J. K. Rowling's Dumbledores's Army Reunites at Quidditch World Cup Final. Will the saga ever really end?

Jack Rinella: Becoming a Slave, The Theory & Practice of Voluntary Servitude

Patrick Turner: Serial Killer Doctors. Interesting, especially the coverage of Bodkin Adams.

Gordon Kerr: College Killers- School Shootings in North America and Europe

Geoffrey Canada: Fist Stick Knife Gun - A Personal History of Violence

John McWhorter: Our Magnificent Bastard Tongue- The Untold History of English. Fascinating

Laura Antoniou - Cinema Erotica

Agatha Christie - Hercule Poirot and the Greenshoe Folly. Her abandoned novella (which partly became Dead Man’s Folly) now published.

Jesse Bering: Perv- The Sexual Deviant in All of Us

Robin Gardiner: The Great Titanic Conspiracy- Cover-Ups and Mysteries of the World's Most Famous Sea Disaster. Some research for a time-travel RPG scenario on the doomed ship.

Kathryn Joyce: Quiverfull - Inside the Christian Patriarchy Movement. Stross was right about those nuts.

Witold Rybczynski: One Good Turn- A Natural History of the Screwdriver and the Screw. Surprisingly fascinating.

Jim Wilson: Nazi Princess- Hitler, Lord Rothermere and Princess Stephanie von Hohenlohe. More RPG research.

Michael McGuire: Believing- The Neuroscience of Fantasies, Fears, and Convictions. Can religion and other delusions be explained purely by neurosciences? Can they be fixed?

Paul Doherty: Isabella and the Strange Death of Edward II. Part research and part pleasure, Dr. Doherty's non-fiction is as good as his novels.
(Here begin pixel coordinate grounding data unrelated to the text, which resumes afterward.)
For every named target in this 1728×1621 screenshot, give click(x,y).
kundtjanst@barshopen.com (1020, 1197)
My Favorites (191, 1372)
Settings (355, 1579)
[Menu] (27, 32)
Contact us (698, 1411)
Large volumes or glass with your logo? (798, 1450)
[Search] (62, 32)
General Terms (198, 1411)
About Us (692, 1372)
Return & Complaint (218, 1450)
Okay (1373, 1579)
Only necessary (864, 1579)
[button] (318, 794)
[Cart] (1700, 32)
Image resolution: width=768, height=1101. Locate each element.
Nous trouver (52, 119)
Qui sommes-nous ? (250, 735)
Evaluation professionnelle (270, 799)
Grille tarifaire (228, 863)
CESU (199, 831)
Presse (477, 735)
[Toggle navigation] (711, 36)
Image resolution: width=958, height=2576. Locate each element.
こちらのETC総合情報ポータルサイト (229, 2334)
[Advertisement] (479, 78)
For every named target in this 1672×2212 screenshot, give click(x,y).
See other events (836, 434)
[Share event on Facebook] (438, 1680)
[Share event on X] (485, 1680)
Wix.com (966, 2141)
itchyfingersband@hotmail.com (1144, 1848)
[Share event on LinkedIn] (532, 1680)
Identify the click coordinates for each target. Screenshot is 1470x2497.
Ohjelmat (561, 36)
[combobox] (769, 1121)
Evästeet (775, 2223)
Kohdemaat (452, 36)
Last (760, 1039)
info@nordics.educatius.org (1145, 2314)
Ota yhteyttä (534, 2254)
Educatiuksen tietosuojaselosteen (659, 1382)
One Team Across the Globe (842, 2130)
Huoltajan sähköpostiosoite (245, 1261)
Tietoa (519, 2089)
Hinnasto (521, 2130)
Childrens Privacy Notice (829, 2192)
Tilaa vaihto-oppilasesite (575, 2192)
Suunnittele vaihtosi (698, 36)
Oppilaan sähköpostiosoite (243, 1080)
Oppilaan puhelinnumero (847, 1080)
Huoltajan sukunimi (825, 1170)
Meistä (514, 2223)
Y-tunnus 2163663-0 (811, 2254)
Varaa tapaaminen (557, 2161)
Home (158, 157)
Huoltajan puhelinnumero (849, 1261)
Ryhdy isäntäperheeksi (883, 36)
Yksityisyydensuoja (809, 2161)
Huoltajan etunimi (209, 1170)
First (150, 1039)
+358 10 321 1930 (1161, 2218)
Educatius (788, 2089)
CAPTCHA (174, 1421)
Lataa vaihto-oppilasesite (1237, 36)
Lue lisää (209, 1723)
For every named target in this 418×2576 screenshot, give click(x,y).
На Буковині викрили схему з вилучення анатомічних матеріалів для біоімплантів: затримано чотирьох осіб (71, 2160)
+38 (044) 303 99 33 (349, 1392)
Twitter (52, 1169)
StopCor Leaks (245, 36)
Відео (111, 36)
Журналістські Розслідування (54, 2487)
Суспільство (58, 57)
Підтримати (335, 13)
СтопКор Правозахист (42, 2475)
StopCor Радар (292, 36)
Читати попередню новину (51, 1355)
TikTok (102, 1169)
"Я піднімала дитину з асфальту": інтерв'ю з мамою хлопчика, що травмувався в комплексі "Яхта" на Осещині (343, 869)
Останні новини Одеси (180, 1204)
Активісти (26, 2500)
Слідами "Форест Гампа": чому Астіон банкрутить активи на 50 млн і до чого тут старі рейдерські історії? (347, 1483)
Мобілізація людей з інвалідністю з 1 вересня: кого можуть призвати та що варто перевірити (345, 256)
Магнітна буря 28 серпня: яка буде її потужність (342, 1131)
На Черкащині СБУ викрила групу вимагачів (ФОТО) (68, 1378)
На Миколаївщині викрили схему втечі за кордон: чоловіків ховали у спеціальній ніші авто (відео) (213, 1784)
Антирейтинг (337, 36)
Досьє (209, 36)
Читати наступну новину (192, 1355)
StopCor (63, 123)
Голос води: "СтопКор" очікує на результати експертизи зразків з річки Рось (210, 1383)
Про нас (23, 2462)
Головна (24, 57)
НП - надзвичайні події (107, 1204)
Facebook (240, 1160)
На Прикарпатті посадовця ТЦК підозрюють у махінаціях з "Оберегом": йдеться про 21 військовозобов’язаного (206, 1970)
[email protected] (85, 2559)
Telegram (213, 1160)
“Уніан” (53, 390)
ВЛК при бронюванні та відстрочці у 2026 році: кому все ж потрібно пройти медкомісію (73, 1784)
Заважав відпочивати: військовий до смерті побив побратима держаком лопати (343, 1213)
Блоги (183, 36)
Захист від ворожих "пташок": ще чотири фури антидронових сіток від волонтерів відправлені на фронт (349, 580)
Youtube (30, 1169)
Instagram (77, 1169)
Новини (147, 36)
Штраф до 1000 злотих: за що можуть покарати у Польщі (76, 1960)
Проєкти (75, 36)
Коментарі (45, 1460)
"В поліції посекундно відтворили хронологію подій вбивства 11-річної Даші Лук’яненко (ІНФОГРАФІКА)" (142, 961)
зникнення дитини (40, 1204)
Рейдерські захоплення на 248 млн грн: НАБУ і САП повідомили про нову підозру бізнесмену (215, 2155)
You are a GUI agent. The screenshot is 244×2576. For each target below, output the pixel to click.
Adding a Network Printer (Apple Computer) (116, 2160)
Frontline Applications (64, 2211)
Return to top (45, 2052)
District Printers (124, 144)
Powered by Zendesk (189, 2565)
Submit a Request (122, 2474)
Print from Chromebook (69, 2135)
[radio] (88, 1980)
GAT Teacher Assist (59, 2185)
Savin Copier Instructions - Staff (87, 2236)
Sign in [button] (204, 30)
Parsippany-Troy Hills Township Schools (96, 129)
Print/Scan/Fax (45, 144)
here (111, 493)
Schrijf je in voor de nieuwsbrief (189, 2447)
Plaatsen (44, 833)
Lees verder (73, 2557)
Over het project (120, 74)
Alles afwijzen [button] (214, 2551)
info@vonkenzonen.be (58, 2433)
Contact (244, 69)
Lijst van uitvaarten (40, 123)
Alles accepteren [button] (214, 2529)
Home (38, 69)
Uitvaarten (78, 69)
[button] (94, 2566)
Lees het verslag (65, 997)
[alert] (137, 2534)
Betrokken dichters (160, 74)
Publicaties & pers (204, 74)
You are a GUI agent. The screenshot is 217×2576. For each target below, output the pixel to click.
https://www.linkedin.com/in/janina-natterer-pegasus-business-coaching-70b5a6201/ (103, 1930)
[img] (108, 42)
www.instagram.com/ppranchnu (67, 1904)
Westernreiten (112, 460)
Douglas Botting: Gerald Durrell- The Authorised Biography. I read and enjoyed a lot of Durrell in my teen years so I grabbed the bio.

S. T. Joshi: I Am Providence - The Life and Times of H. P. Lovecraft

David R. Montgomery: The Rocks Don't Lie- A Geologist Investigates Noah's Flood. A brief summary; the flood didn't happen.

Raven A. Nuckols: Had the Queen Lived- An Alternative History of Anne Boleyn

Tim Hanley: Wonder Woman Unbound- The Curious History of the World's Most Famous Heroine. More bondage and sexual deviancy...
 
I'm about halfway through Patrick O'Brian's Master And Commander, the first book in the Aubrey/Maturin series.

Its quite good so far! Though I've heard that book 2 and 3 are even better, so I'm looking forward to them.


Oh dear, oh dear. You've got the habit then. There is no such thing as reading "Just One" or even two or three of the Aubrey/Maturin series. Or reading them just once.

I'm reading "Extreme Cosmos" by Bryan Gaensler - a young astrophysicist with the most lucid writing about cosmology I've come across. Published in 2011 so probably a few light years out of date. I had downloaded a podcast by him and was thrilled to see this book on display in the local library.
http://www.amazon.com/Extreme-Cosmos-Brightest-Heaviest-Universe/dp/0399537511

Also "Lying" by Sam Harris - a long and persuasive essay which describes the harm done by the sorts of white lies we (well, I) usually justify.
http://www.amazon.com/Lying-Sam-Harris/dp/1940051002


Alan Rusbridger's "Play it Again: an amateur against the impossible." The Editor-in-Chief of The Guardian set himself an almost impossible task: to learn, in the space of a year, Chopin's Ballade No. 1 (a piece that inspires dread in many professional pianists).
http://www.amazon.co.uk/dp/0099554747
 
_Trapped Under the Sea_ -- Neil Swidey

A book about an entirely preventable accident, and its aftermath. Well-written.

No, the situation doesn't have the poetry of _The Perfect Storm_.
 
_The Empathy Exams: Essays by Leslie Jamison_

I can't. Empathize with her or her writing, that is.

I'm sorry to leave youth behind, but not its foolishness.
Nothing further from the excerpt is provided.